Given his social and physical stature, he was often called upon to settle everyday disputes; he liked to settle matters peacefully, avoiding physical assaults as far as possible. Once, as part of a marriage party in Calcutta in 1929, he found that the some people were getting ready to thrash an intruder, taking him to be a petty thief. My father immediately intervened and found out that the intruder was not a thief at all - he was an unemployed man who just wanted a meal after starving for many days. To the surprise of the crowd, my father arranged for a good meal for the intruder, who was very much moved by this rare gesture of magnanimity.
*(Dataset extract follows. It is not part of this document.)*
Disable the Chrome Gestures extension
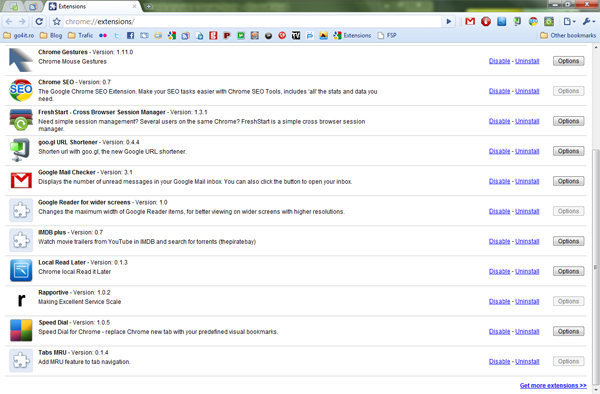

Then, my father gave him some money to feed his family, and later got him a job in an automobile garage.
He was 59 years old in 1941. Yet, given his extraordinary fit physical condition, the British gave him an emergency commission as a major in the Indian Medical Service, and he served until the end of the Second World War in 1945. He was the recruiting officer-in-charge for medical officers for the armed forces in the Bengal area, serving under Surgeon-General W.C. Paton, who had been his colleague during the First World War.
He was happy when British rule ended and India became independent. My father with all his family members celebrated the whole day on August 15, 1947 in various ways. He praised all the brave freedom fighters in the country for their enduring agitations as well as the Indian National Army, which under the able leadership of Netaji Subhas Chandra Bose had fought for independence from outside the country.
He advised everyone to follow these ideals:
- Never lie
- Respect elders
- To always help the poor and the needy
- To have belief in God
- To be educated by all means
- To attain and maintain strong health with a sound mind
- Not to use physical force unnecessarily
- To totally avoid alcohol, tobacco, etc.
Epliogue. By the grace of God and his blessings, his daughters and son have all flourished well in different fields of activities and so have his grandchildren.